Furthermore, since the propulsion ground coil is housed in a sealed container,
Since the propulsion ground coil is no longer directly exposed to wind, rain, or sunlight, the weather resistance of the propulsion ground coil is greatly improved, and its third-class characteristics are improved.

Even if the surface of the sealed container deteriorates, the effect is slight because it has no direct effect on insulation performance.

In the case of the present invention, it is appropriate that the individual coils constituting the propulsion ground carp E are resin-molded in order to bond the wound conductors together and integrate them as a whole. Since the voltage burden on the coil is small, there is no need to form a thick coating with mold resin, and even if air bubbles remain between the conductors, there is no problem with insulation.Generally, high voltage molding equipment is molded with resin. In this case, the molding resin is injected in a vacuum, which requires large-scale equipment, but as mentioned above, this invention does not require this, so equipment for molding the individual coils of the propulsion ground coil is required.

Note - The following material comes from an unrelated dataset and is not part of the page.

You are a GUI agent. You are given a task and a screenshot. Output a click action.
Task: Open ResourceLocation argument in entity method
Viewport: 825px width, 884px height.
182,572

It can be something simple.

[Brief explanation of the drawing]

FIG. 1 is an elevational view including a partial cross-section of a propulsion ground coil and its sealed container showing an embodiment of the present invention, and FIG.
! Fig. 3 is a sectional view taken along line BB of Fig. 1;
Fig. 4 is a sectional view of the main part of Fig. 1, Fig. 5 is a conceptual diagram showing a sealed container of one power supply, Fig. 6 is a plan view of one coil constituting a conventional propulsion ground coil, and Fig. 7 The figure is number 6
It is a sectional view taken along line C-○ in the figure. X, tO: Coil, 10A: Mounting part, 21: Lead,
22: Airtight terminal, 23: Cable, 24: Insulating plate, 25
: Penetrating conductor, 3.3A, 3B : Cable container (insulating gas passage), 4.4A, 4B, 4G, 4Y, 4z: Sealed container, 43: Insulating spacer, 5: Valve, 54: Hole, 55
Spring, 7156: Packing, 57: Opening/closing screw, 7.13: Mounting bolt, 81: Insulating gas supply port,
83: Insulating gas cylinder Figure 4

Claims (1)

[Scope of Claims] 1) A plurality of individual coils constituting a propulsion ground coil are arranged in parallel in the running direction of the vehicle on a track on which a vehicle equipped with a superconducting magnet runs, and each coil is insulated with an insulating gas. 1. A ground coil for propulsion of a superconducting magnetic levitation railway, characterized in that the sealed container has high resistance conductivity. 2) Multiple coils supplied with power from one power supply are considered as one power supply section, and the propulsion ground coils included in this power supply section are housed in multiple sealed containers, and these multiple sealed containers are communicated through an insulating gas passage. The ground coil for propulsion of a superconducting magnetic levitation railway according to claim 1. 3) The propulsion ground coil for a superconducting magnetic levitation railway according to claim 2, wherein a cable for electrically connecting propulsion ground coils in adjacent sealed containers is passed through an insulating gas passage. 4) A claim characterized in that the connecting portion between the insulating gas passage and the sealed container is provided with an airtight terminal to which a cable is connected, and a valve that can be opened and closed from the outside and communicates between the insulating gas passage and the sealed container is provided. 3. The ground coil for propulsion of a superconducting magnetic levitation railway as described in 3.